One study of online daters found that most viewed each other as similar, and liked each other less, after than before their offline dates (Norton et al., 2007).The sites can put too much focus on physical attractiveness.Research suggests that those who are socially anxious (Green, 2001) or introverted (Amichai-Hamburger et al., 2002; Rice & Markey, 2009) feel more comfortable communicating online.
But this can also lead you to pass up on potential dates because with all those options, you can't help but think, "There must be someone better out there." Online dating sites can thus foster an attitude in which potential mates are objectified like products on a store shelf, rather than people (Finkel et al., 2012).
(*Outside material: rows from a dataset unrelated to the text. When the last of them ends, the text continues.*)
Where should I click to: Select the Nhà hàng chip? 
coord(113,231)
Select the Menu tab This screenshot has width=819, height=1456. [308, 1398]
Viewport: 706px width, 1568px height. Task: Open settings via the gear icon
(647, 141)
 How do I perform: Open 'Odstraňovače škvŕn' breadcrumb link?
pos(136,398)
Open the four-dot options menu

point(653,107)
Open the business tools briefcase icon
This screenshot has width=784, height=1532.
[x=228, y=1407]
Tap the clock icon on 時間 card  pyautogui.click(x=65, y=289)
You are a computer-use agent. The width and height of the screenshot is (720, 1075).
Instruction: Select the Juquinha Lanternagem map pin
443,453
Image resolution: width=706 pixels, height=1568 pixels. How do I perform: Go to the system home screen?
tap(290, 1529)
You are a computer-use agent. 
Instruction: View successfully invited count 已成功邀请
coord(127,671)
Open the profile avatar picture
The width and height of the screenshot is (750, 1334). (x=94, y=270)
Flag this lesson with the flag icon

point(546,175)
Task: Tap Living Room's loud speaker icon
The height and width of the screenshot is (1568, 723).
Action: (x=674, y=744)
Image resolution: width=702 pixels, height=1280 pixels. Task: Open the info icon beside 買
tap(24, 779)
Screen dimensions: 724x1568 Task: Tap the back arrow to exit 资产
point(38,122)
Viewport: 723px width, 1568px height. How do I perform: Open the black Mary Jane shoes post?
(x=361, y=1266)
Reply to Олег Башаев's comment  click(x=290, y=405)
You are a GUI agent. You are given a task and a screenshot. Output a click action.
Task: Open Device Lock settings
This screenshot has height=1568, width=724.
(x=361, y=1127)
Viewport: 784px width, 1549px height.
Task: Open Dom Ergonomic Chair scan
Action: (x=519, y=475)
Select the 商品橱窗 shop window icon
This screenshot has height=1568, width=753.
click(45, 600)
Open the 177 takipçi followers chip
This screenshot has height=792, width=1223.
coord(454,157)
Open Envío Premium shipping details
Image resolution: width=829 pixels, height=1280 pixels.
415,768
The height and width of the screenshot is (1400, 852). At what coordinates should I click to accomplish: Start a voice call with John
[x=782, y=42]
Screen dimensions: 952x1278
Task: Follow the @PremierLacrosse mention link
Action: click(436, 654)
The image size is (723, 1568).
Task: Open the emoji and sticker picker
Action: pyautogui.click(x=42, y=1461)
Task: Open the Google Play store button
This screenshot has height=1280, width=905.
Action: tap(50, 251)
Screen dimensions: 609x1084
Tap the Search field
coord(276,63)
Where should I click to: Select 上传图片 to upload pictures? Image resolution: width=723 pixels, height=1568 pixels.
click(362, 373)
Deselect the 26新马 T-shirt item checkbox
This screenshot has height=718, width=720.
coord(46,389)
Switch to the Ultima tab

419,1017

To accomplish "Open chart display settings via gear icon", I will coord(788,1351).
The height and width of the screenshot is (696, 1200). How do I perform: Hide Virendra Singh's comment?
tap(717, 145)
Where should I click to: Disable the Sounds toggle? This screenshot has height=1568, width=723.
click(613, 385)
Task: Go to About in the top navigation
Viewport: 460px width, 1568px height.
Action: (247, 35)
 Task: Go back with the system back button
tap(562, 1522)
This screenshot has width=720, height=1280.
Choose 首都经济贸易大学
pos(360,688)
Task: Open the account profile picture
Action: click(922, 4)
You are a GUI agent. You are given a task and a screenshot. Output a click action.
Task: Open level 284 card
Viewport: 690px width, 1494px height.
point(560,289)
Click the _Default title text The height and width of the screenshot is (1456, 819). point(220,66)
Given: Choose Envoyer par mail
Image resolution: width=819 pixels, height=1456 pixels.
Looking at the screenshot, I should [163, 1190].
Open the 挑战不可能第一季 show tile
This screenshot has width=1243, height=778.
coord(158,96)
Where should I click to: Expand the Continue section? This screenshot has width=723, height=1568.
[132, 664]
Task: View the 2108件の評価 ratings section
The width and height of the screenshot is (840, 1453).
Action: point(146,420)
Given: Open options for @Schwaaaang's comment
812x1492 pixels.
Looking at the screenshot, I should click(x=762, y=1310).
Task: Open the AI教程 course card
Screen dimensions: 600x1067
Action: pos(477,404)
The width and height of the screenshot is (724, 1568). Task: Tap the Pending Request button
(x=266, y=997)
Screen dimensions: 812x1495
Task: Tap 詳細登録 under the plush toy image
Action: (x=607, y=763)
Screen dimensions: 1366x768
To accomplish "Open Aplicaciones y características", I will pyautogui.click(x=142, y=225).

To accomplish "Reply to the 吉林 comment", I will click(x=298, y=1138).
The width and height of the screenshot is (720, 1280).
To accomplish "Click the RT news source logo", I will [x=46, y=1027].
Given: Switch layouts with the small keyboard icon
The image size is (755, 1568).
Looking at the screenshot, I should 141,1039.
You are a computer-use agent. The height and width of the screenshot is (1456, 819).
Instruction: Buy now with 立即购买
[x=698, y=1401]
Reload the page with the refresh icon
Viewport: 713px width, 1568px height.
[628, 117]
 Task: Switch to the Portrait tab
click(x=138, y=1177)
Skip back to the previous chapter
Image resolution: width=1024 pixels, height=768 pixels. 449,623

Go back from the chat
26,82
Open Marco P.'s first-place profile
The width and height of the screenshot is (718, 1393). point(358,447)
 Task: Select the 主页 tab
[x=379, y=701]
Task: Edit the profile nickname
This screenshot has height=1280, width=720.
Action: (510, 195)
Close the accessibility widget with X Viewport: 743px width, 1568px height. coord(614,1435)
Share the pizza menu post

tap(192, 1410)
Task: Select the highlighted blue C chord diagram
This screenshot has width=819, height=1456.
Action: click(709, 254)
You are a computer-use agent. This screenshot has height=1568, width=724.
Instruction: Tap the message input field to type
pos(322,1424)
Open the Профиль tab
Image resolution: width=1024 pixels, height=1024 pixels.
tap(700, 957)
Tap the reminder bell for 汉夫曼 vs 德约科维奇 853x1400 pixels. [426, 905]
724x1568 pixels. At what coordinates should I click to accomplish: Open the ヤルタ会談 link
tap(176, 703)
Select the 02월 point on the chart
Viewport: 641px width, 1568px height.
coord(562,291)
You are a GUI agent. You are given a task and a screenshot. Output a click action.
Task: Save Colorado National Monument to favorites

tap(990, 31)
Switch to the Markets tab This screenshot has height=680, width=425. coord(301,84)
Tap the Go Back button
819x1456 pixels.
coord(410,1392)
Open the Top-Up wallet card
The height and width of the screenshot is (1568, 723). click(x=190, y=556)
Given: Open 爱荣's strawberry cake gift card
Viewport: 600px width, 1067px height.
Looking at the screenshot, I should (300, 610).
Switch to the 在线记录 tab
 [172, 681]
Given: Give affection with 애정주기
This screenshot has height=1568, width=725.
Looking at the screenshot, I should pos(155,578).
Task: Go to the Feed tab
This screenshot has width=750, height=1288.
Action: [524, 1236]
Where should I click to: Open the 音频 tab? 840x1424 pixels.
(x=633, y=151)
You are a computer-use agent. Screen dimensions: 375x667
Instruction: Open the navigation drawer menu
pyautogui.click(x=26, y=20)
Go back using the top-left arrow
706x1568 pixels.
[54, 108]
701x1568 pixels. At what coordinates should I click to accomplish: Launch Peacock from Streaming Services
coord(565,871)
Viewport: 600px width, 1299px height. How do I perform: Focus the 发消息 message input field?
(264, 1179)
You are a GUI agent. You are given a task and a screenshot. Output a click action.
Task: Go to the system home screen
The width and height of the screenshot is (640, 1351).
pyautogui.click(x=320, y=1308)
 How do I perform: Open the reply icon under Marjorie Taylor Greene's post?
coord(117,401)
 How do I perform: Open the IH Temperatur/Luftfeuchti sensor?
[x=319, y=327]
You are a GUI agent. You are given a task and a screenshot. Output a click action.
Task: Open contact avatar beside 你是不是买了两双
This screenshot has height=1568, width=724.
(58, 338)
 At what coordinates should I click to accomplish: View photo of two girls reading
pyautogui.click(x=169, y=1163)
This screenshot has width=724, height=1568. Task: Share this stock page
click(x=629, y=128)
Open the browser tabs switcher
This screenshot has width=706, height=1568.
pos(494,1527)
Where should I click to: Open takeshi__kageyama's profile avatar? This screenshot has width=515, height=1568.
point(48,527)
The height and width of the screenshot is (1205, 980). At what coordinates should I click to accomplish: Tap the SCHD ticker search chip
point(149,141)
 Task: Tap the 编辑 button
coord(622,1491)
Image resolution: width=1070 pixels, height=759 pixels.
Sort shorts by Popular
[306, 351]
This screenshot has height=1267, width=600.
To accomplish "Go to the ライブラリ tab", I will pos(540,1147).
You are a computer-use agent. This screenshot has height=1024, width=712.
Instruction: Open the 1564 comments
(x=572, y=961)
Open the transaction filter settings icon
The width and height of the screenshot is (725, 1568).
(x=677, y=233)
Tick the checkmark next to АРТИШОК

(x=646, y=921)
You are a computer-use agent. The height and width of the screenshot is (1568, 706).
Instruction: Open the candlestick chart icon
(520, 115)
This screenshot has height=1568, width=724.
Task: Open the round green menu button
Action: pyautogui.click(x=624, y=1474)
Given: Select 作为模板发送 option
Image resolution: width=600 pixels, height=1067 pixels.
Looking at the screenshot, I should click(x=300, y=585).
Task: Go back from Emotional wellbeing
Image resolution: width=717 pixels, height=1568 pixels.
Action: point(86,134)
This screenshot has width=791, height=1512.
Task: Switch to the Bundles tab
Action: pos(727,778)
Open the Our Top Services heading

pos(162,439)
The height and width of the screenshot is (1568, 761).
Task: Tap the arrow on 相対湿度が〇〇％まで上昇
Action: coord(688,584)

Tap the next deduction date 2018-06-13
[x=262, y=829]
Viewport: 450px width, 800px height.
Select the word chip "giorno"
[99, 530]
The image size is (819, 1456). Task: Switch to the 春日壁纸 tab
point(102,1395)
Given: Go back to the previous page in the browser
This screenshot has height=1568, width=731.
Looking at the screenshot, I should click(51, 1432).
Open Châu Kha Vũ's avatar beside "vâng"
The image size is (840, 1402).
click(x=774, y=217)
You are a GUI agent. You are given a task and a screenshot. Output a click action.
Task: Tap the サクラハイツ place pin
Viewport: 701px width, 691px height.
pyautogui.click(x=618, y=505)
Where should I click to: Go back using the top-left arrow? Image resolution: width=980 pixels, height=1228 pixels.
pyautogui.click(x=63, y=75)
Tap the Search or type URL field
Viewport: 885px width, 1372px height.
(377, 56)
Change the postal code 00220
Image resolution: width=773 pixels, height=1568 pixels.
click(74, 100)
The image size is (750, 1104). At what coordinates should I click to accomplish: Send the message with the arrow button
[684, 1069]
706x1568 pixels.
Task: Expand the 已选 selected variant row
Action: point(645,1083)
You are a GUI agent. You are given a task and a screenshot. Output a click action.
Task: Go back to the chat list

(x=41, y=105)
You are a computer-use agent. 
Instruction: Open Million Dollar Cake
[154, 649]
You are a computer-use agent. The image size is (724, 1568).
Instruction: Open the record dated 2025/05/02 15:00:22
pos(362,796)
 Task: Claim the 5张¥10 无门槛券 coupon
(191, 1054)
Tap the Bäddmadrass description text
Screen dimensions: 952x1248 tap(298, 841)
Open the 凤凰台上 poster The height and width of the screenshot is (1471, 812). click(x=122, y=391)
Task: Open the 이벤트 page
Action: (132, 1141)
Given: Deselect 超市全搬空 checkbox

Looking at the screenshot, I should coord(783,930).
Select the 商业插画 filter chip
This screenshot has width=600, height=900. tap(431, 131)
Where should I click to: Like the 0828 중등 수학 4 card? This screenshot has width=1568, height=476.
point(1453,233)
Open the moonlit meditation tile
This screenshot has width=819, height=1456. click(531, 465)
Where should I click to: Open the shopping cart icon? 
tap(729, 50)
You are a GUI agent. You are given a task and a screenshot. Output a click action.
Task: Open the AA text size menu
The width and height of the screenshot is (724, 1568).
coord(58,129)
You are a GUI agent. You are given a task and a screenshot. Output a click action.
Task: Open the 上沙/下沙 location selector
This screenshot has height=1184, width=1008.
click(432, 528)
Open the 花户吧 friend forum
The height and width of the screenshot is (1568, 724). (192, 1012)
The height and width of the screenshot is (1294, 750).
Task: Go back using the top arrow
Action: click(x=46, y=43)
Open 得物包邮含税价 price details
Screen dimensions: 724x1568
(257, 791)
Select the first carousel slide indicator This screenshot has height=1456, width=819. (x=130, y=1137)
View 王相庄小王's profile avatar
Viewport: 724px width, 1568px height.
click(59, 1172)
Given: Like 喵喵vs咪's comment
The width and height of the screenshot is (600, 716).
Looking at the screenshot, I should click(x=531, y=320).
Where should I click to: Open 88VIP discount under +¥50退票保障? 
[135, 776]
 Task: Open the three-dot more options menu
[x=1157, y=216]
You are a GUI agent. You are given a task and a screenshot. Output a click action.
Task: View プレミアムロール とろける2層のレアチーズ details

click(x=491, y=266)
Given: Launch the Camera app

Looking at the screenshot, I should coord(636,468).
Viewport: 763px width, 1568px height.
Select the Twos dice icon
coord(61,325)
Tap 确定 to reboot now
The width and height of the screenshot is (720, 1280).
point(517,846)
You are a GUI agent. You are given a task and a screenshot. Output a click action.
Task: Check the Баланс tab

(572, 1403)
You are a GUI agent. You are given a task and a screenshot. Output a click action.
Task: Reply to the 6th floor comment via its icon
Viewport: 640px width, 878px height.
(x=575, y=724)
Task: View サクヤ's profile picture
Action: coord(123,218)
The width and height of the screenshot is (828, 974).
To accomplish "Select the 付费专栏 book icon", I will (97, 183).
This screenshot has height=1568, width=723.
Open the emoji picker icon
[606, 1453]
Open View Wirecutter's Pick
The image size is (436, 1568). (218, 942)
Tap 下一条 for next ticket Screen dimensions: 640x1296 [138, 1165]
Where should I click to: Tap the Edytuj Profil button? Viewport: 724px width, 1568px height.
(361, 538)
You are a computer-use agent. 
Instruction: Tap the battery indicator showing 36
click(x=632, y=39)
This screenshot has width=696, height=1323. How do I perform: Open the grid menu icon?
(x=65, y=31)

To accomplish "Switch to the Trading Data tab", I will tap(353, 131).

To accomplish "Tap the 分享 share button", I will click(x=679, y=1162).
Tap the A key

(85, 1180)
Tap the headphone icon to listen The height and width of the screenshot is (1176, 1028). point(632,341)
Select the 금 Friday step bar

Online profiles are missing vital information you can only glean in person (Finkel et al., 2012), so it can be difficult to know if you’re really compatible with someone based solely on what they have shared on a dating site.Research shows that people spend their time on dating sites searching criteria such as income and education, and physical attributes like height and body type, when what they need is information about the actual experience of interacting with and getting to know the person on the other end of the profile (Frost et al., 2008).(A score of 100 indicates respondents were completely satisfied; 80 was very satisfied and 60 was fairly well-satisfied.) Still, many users found the sites frustrating.In fact, when compared to other consumer products, like cars, computers and credit cards, online dating services received the lowest satisfaction scores Consumer Reports had ever seen, Gilman said.The same principle applies to online dating: The sheer number of potential partners creates abundant choice.
So if one dater doesn’t suit the bill, there are hundreds more who could be better.
In addition, when we read vague information about someone, we mentally fill in the blanks with specific details that may be incorrect (Norton & Frost, 2007).
For example, when you read in a man’s profile that he’s a movie buff, you might think that's something you have in common, but when you get to talking about movies on your date you realize that you’re a foreign film aficionado, while he’s obsessed with horror flicks.
Show that you're humble through a joke, a self-effacing story or a humorous anecdote. To make a strong first impression, use anecdotes instead of a string of adjectives describing yourself.
Never lie about your age or what you do for a living.
Thus, it is not surprising that shy people are more likely to look for romance on dating sites (Scharlott & Christ, 1995; Ward & Tracey, 2004). As discussed, one benefit of online dating sites is access to hundreds, even thousands of potential mates—but having all those options is not always a great thing.